Fico arrepiado quando ouço "treuze"!


----------



## joaosilva

Alentugano said:


> Fico arrepiado quando ouço "treuze"!



Então ficas arrepiado com frequencia... Se resides no Alentejo ou se costumas lá ir... Eu também sou 'alentugano'  se me permitires usar o teu nick para a graçola


----------



## breezeofwater

anaczz said:


> Eu cheguei a pensar que "_treuze_" era a pronúncia "oficial" em Portugal, pois só ouvia dessa maneira, até alguém me dizer que essa era uma pronúnica "viciosa" e que o correto era "treze". Sempre vivi na região de Lisboa (região "saloia" - Odivelas, Loures e adjacências).


Vicosa mesmo Ana sobretudo na zona de Lisboa onde vivi e Setúbal onde estudei. Ja na minha terra natal Figueira da Foz e arredores nao me lembro de ter ouvido tal deformaçao 'treuziana'. =;p
BW


----------



## Alentugano

joaosilva said:


> Então ficas arrepiado com frequencia... Se resides no Alentejo ou se costumas lá ir... Eu também sou 'alentugano'  se me permitires usar o teu nick para a graçola


 
Sim, com alguma frequência. Mas parece-me que não é a região onde ouço mais essa pronúncia. E não te esqueças que depende também da região do Alentejo.
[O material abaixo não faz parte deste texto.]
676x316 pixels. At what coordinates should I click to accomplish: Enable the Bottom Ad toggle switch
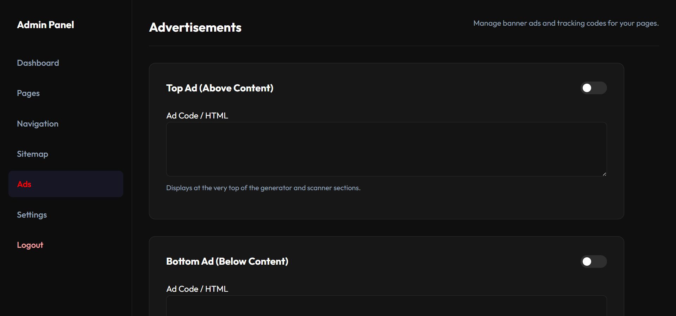tap(593, 262)
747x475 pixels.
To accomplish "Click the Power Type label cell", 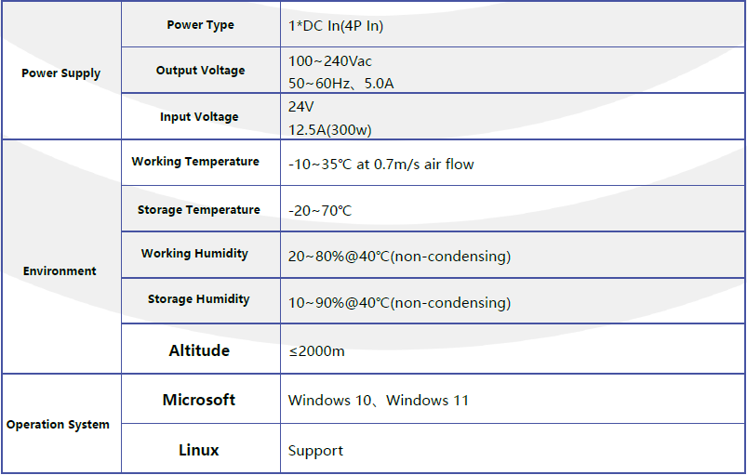I will click(201, 24).
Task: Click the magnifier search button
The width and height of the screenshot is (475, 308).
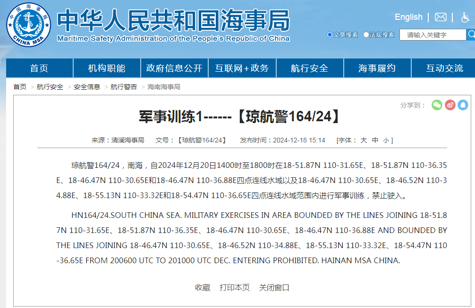Action: [x=471, y=34]
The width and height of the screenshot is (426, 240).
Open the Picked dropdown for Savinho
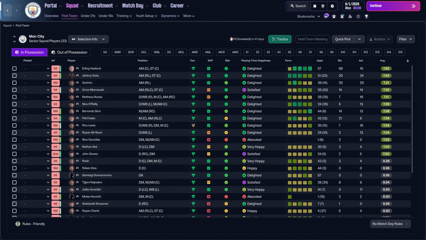click(x=36, y=83)
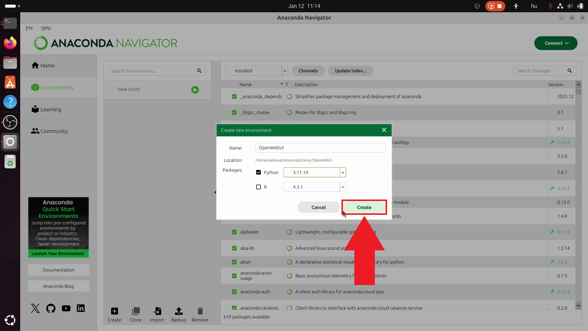This screenshot has height=331, width=588.
Task: Open the Installed packages filter dropdown
Action: (x=285, y=71)
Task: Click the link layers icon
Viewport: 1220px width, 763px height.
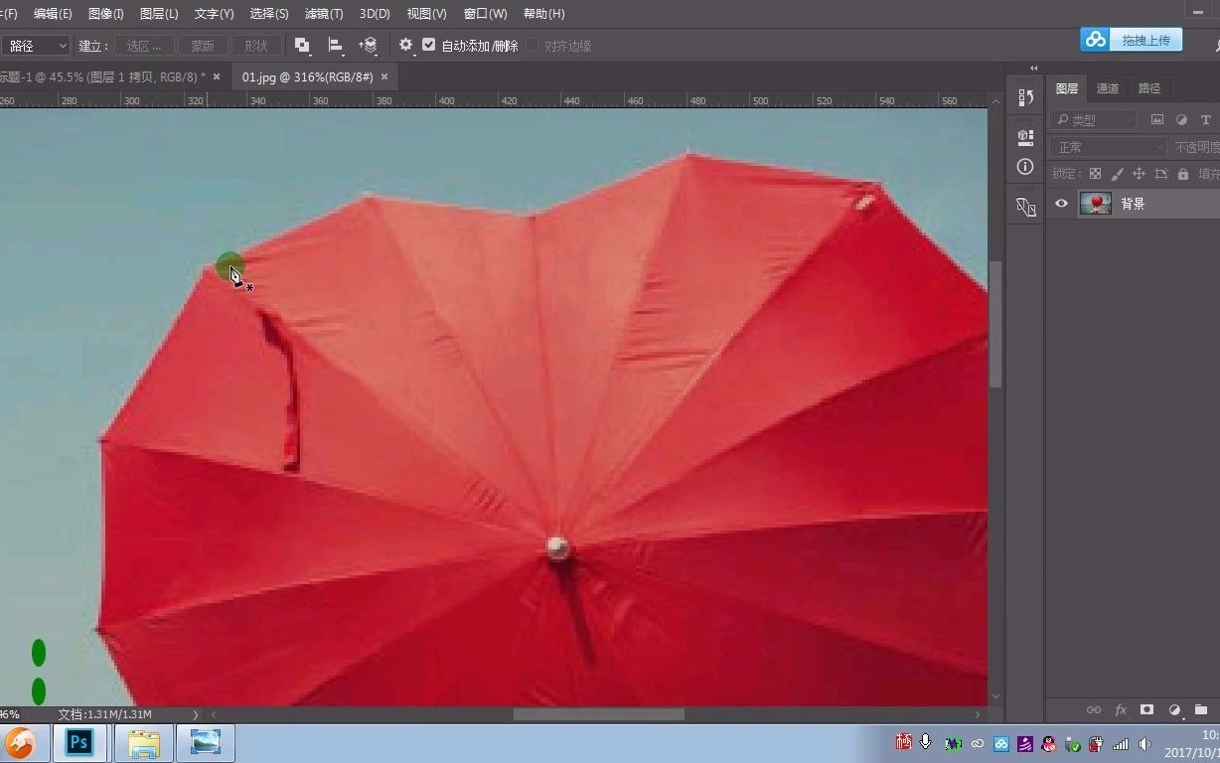Action: (x=1094, y=709)
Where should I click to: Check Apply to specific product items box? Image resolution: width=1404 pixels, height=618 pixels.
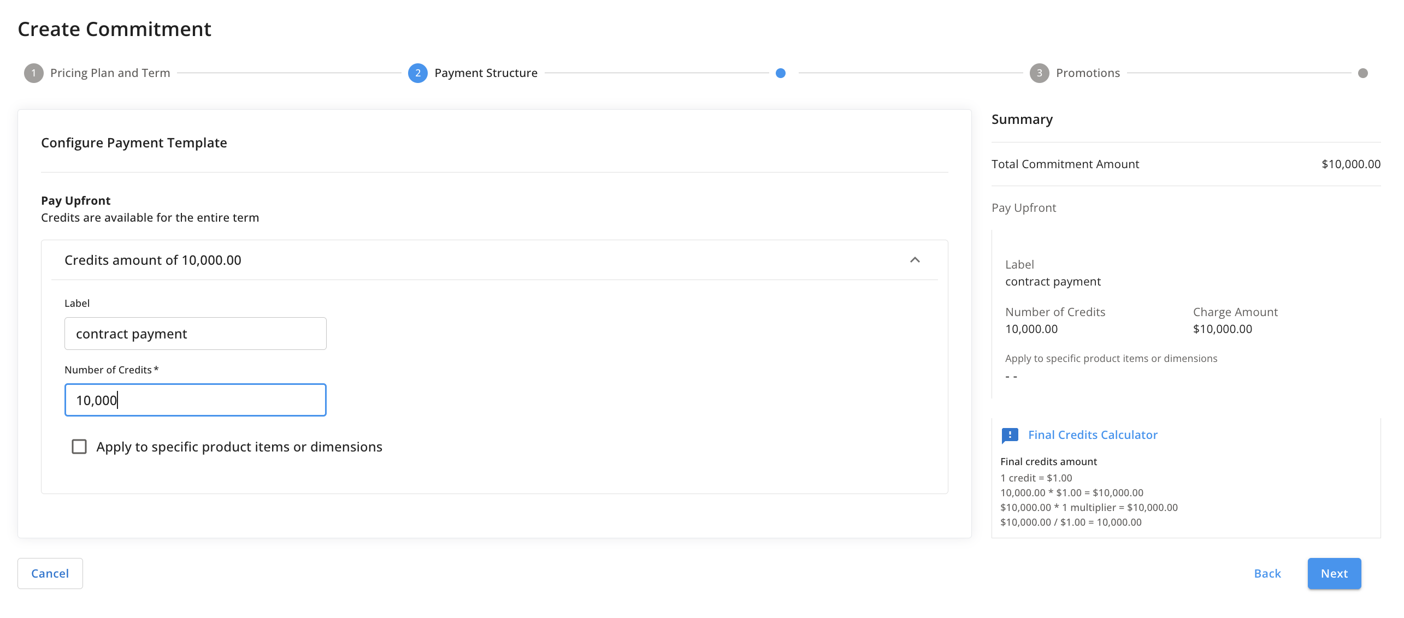(x=79, y=447)
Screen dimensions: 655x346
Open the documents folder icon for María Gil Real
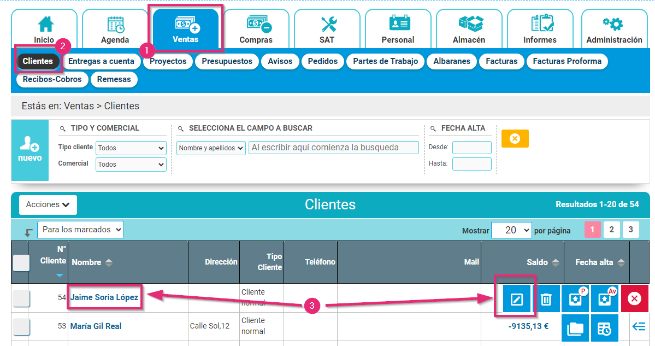(575, 328)
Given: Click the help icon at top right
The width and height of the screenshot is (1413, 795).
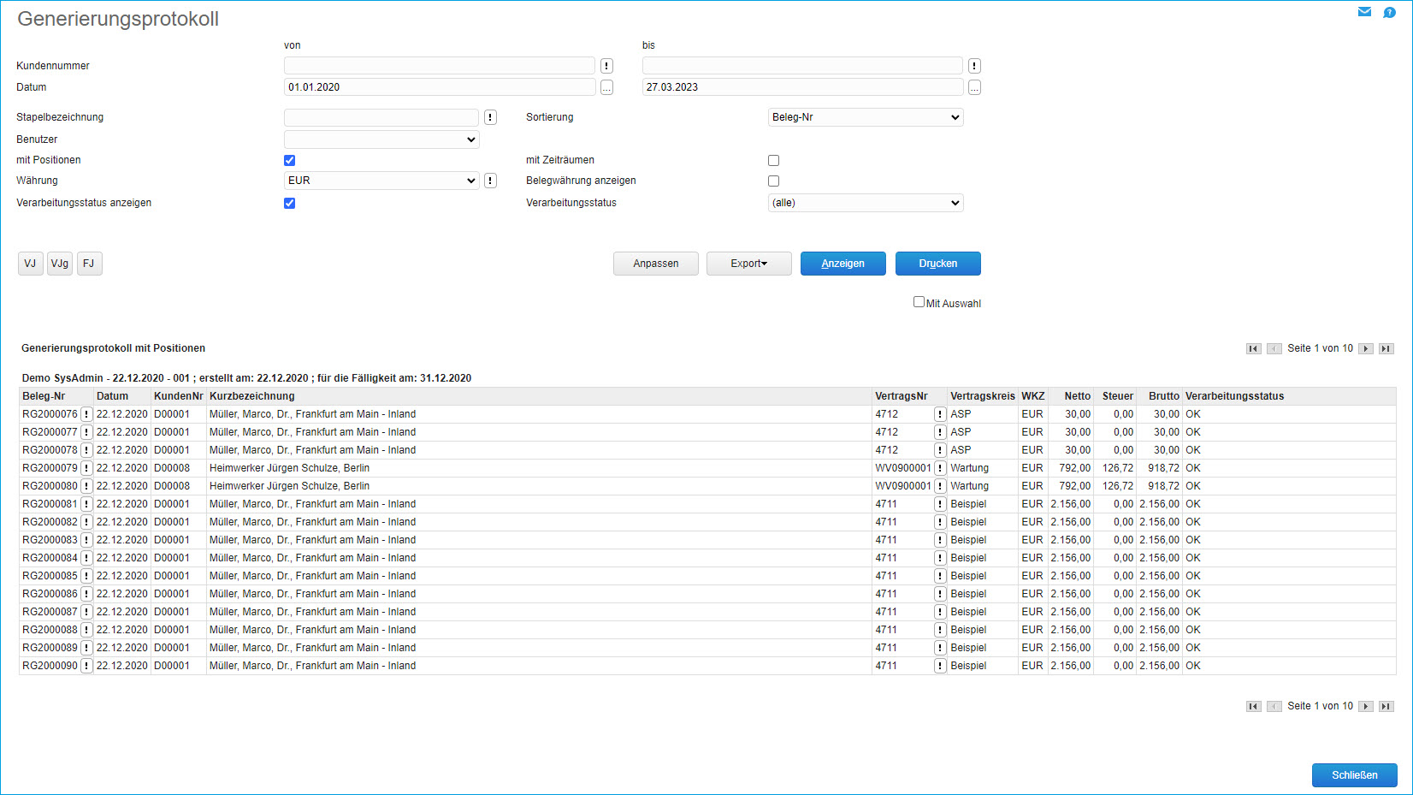Looking at the screenshot, I should point(1389,12).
O Baixo Alentejo (de onde sou) tem muitas diferenças relativamente ao Alto Alentejo (distritos de Évora e Portalegre) e partilha muitas expressões com os falares do Algarve, especialmente do interior algarvio.


----------



## joaosilva

Alentugano said:


> Sim, com alguma frequência. Mas parece-me que não é a região onde ouço mais essa pronúncia. E não te esqueças que depende também da região do Alentejo. O Baixo Alentejo (de onde sou) tem muitas diferenças relativamente ao Alto Alentejo (distritos de Évora e Portalegre) e partilha muitas expressões com os falares do Algarve, especialmente do interior algarvio.
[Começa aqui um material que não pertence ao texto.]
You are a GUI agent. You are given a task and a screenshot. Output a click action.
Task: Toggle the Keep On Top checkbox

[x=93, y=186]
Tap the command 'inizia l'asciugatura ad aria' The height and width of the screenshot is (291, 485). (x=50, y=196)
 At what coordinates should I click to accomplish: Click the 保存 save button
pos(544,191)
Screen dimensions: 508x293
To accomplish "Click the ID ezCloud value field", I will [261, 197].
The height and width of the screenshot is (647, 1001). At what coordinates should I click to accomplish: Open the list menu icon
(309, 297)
Então devemos de ser vizinhos, pácticamente. Está visto. Eu também sou do Baixo Alentejo. Minto! Agora já não é Baixo Alentejo é Alentejo Litoral... Estes gajos andam sempre com trocas baldrocas...

Um abraço!


----------



## englishmania

Alentugano said:


> Fico arrepiado quando ouço "treuze"!


Eu também não gosto.  
É verdade que, como nortenha, não me faz confusão a pronunciação, por exemplo, do ditongo "ou" (nem a sua não pronunciação por parte das pessoas do centro, etc.), porque as letras estão lá, mas o facto de esse "u" aparecer aí em "treze" não me faz muito sentido. Pronúncias!


----------



## anaczz

joaosilva said:


> Então devemos de ser vizinhos, practicamente. Está visto. Eu também sou do Baixo Alentejo. Minto! Agora já não é Baixo Alentejo é Alentejo Litoral... Estes gajos andam sempre com trocas baldrocas...
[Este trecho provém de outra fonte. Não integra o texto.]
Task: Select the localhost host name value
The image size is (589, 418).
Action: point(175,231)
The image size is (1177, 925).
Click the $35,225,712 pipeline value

Ontem, estava em São Paulo e disse a uma vendedora algo como:
"Com todas estas trocas e baldrocas, vocês saíram ganhando."
Ela disse:
- Com o quê ????

Era sobre essas expressões insubstituíveis que eu falava.




englishmania said:


> Eu também não gosto.
> É verdade que, como nortenha, não me faz confusão a pronunciação, por exemplo, do ditongo "ou" (nem a sua não pronunciação por parte das pessoas do centro, etc.), porque as letras estão lá, mas o facto de esse "u" aparecer aí em "treze" não me faz muito sentido. Pronúncias!



"ou" como em "_sóu _isso"?


----------



## englishmania

Não (?), _ou_ como *ou*, não como *ô*.
ex.: eu v_ou_,   eu v_ô
_t_ou_ro, t_ô_ro


----------



## Istriano

Não seria _toiro_, em Portugal?
Lendo Florbela Espanca, me deparei com o ditongo oi (_toiro, oiço..._)


----------



## englishmania

Em Portugal diz-se touro/toiro, ouço/oiço  dependendo da região.


----------



## breezeofwater

englishmania said:


> Em Portugal diz-se touro/toiro, ouço/oiço dependendo da região.


Exacto! Como louro/loiro, loiça/louça.
BW


----------



## anaczz

Engraçado, só agora que a Breeze citou* louro/loiro*, reparei que se enquadra no mesmo caso que ouro/oiro, ouço/oiço, louça/loiça. Penso ser  a única dessas variações a ser usada no Brasil.


----------



## Audie

E eu praticamente só digo _'loiro/a'_.


----------



## Istriano

Pois é, para mim _louro _é _papagaio_.


----------



## Audie

Istriano said:


> Pois é, para mim _louro _é _papagaio_.


Para nós, então.


----------



## englishmania

Eu só digo mesmo loiro/a. Claro, depois digo louros, mas com outro sentido.


----------



## Johannes

_Pois é, para mim louro é papagaio._
E aquele louro que se bota na comida?


----------



## anaczz

Eu também digo loira, mas vejo que, muitas vezes, as pessoas preferem "lourinha" a "loirinha".
Lourinha
"Quando me lembro de ti lourinha fico a imaginar lourinha
  Que bom que seria a vida se tu fosses o meu par"

Linda Lourinha (Braguinha)
Lourinha, lourinha
  Dos olhos claros de cristal
  Desta vez em vez da moreninha
  Serás a rainha do meu carnaval


----------



## Audie

Johannes said:


> E aquele *louro *que se bota na comida?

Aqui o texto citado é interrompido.